Newsday plans to charge for online news

* Cablevision plans to charge for Newsday website

* Writes down Newsday value by $402 mln

NEW YORK, Feb 26 (Reuters) - Cablevision Systems Corp CVC.N plans to charge online readers of its Newsday newspaper, a move that would make it one of the first large U.S. papers to reverse a trend toward free Web readership.

Newsday, which covers the New York suburb of Long Island, was bought by Cablevision in a $650 million deal last May that was widely criticized on Wall Street as a puzzling move into a troubled newspaper market.

Cablevision had to write down Newsday’s value by $402 million on Thursday, pushing its fourth-quarter results to a loss, as U.S. print advertising sales and circulation have dropped with more readers seeking free news on the Web.

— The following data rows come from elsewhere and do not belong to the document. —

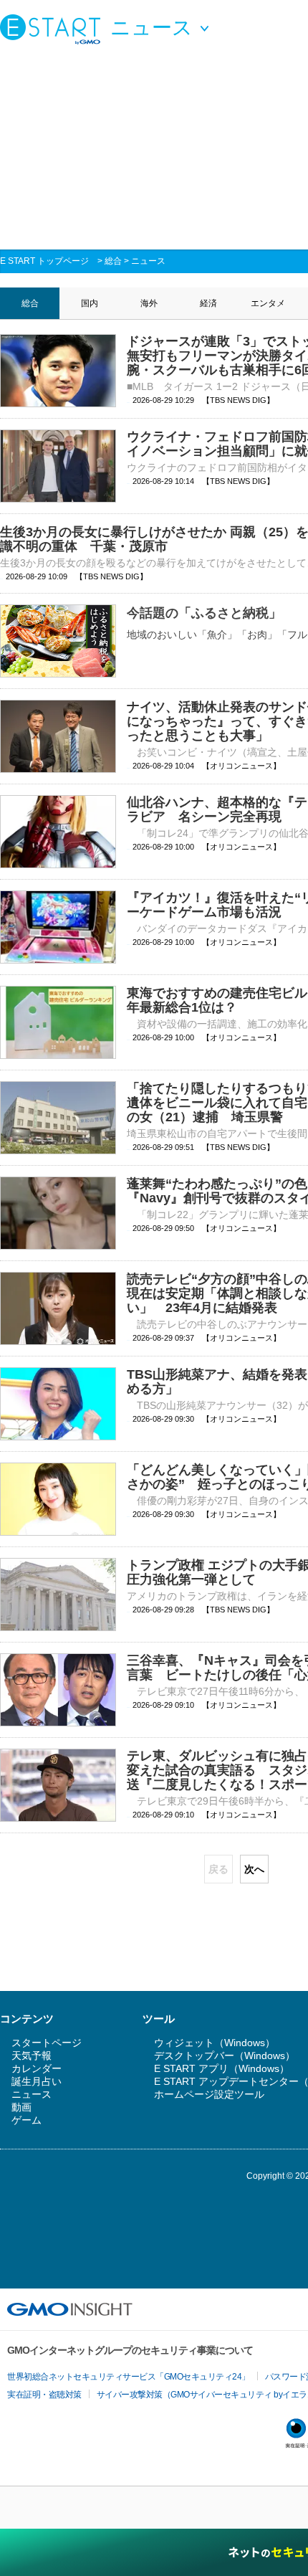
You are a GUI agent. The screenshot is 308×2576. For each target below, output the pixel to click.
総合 (113, 261)
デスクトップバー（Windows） (224, 2055)
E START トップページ (44, 261)
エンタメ (268, 303)
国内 (89, 303)
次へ (254, 1869)
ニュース (148, 261)
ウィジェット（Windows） (214, 2042)
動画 (21, 2107)
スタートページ (46, 2042)
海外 (149, 303)
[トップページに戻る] (53, 28)
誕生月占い (36, 2081)
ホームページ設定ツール (209, 2094)
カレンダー (36, 2068)
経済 (208, 303)
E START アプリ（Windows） (221, 2068)
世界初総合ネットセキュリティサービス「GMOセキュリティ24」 (128, 2377)
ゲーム (26, 2120)
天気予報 (31, 2055)
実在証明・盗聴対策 (44, 2395)
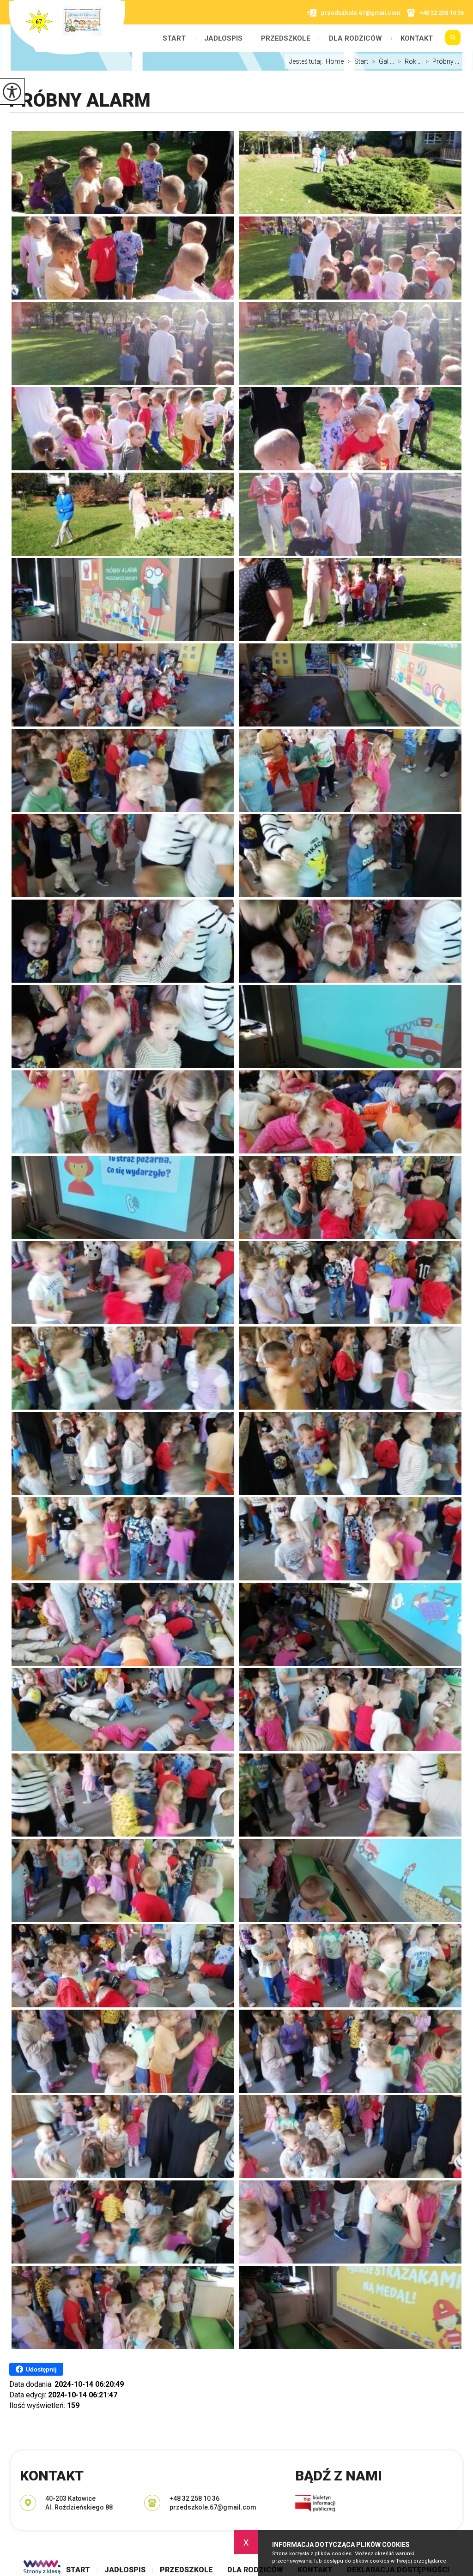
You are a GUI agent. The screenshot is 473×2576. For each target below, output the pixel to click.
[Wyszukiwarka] (453, 41)
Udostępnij (41, 2369)
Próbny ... (442, 61)
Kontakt (416, 38)
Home (335, 61)
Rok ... (410, 61)
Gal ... (383, 61)
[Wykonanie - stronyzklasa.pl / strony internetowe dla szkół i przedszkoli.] (42, 2568)
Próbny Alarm (80, 100)
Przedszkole (285, 38)
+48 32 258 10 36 (441, 12)
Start (174, 38)
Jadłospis (223, 38)
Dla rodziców (355, 38)
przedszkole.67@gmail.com (360, 12)
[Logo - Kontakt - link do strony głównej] (67, 27)
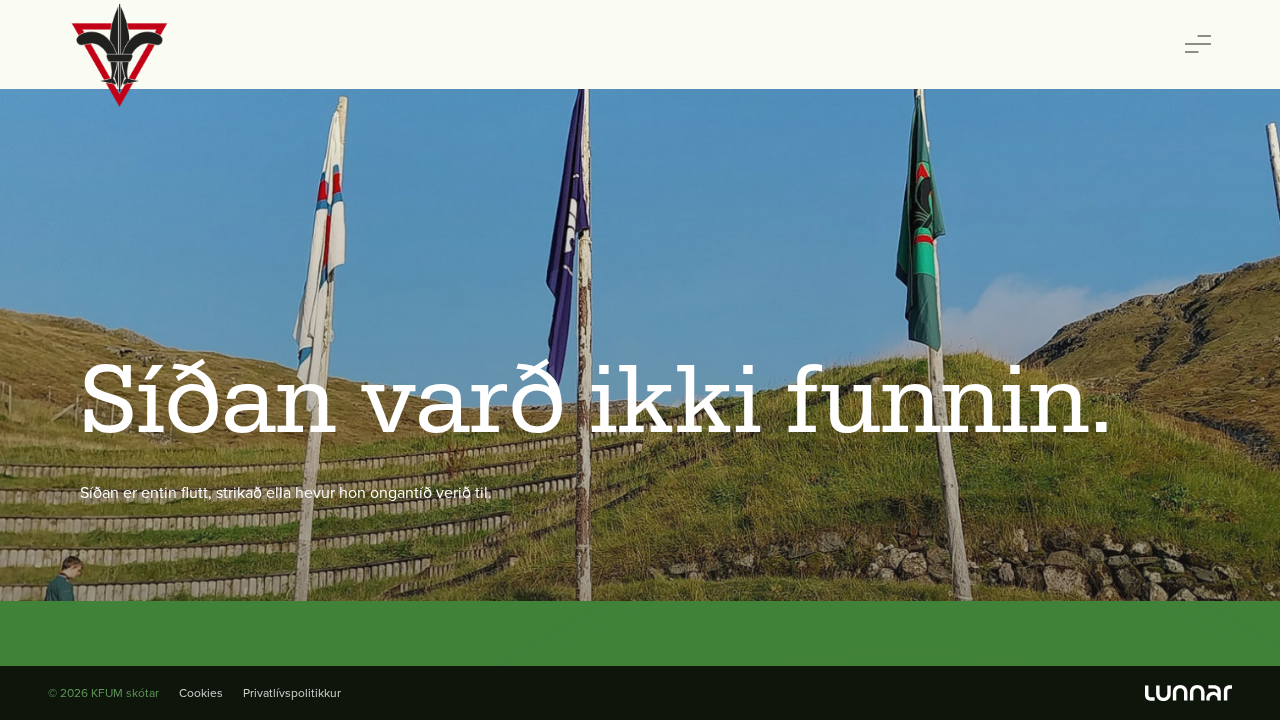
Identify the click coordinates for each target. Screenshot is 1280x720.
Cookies (201, 693)
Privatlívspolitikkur (292, 693)
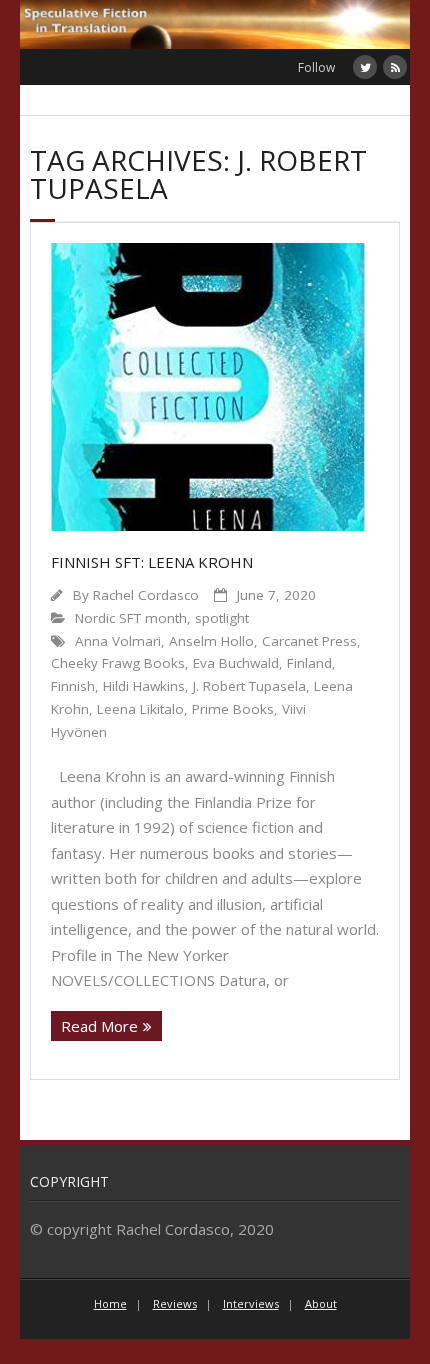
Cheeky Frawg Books (118, 663)
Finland (309, 663)
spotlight (222, 618)
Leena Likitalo (140, 709)
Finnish (73, 686)
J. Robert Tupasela (249, 686)
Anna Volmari (118, 641)
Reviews (175, 1303)
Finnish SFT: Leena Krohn (152, 562)
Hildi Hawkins (144, 686)
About (321, 1303)
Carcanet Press (309, 641)
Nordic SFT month (131, 618)
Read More (99, 1026)
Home (110, 1303)
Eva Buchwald (236, 663)
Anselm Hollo (211, 641)
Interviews (251, 1303)
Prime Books (233, 709)
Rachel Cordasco (146, 595)
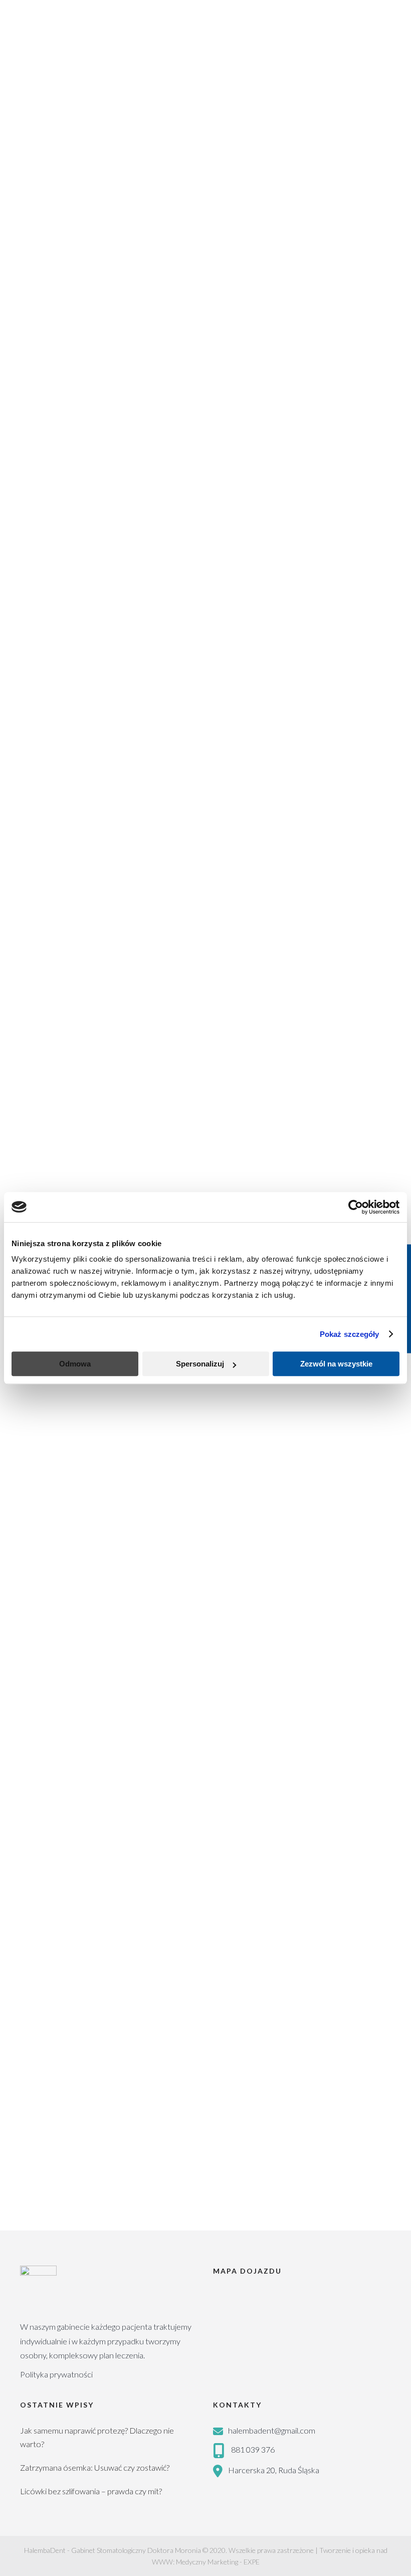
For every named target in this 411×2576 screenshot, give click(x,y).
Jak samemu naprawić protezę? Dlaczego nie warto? (97, 2437)
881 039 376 (253, 2449)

But Cablevision Chief Operating officer Tom Rutledge said the cable TV company was aware of the difficulties faced by the traditional newspaper business.

“Our goal was and is to use our electronic network assets and subscriber relationships to transform the way news is distributed,” he said on a conference call with analysts.

“We plan to end the distribution of free Web content,” he added.

Several large U.S. newspaper groups have had to lay off staff, slash dividends and scramble for debt refinancing. Others have filed for bankruptcy protection, including Newsday's former parent Tribune Co, Journal Register Co JRCOQ.PK and Philadelphia Newspapers LLC.

In the past, several major newspapers including The New York Times charged readers for full or partial access to stories on their websites.

But in recent years, news content has become widely available for free, forcing many papers to give up small subscription revenue in the hope of gaining better ad sales by attracting more readers.

Such moves, however, have not made up for the loss of print advertising and circulation revenue. Some major business papers like the Financial Times and News Corp's NWSA.O Wall Street Journal have been able to maintain subscription fees.

Cablevision has been seeking operational partnerships with Newsday. Last August, it set up Newsday TV, an interactive television channel that allowed digital cable subscribers in Long Island to subscribe to the paper through their TV sets.

Aside from the financial pressures of owning a newspaper, Cablevision management has also clashed with the editors of Newsday, according to reports in the New York Times and other media sources last month.

The dispute arose over Newsday’s coverage of allegations against a player on the New York Knicks basketball team, which Cablevision also owns.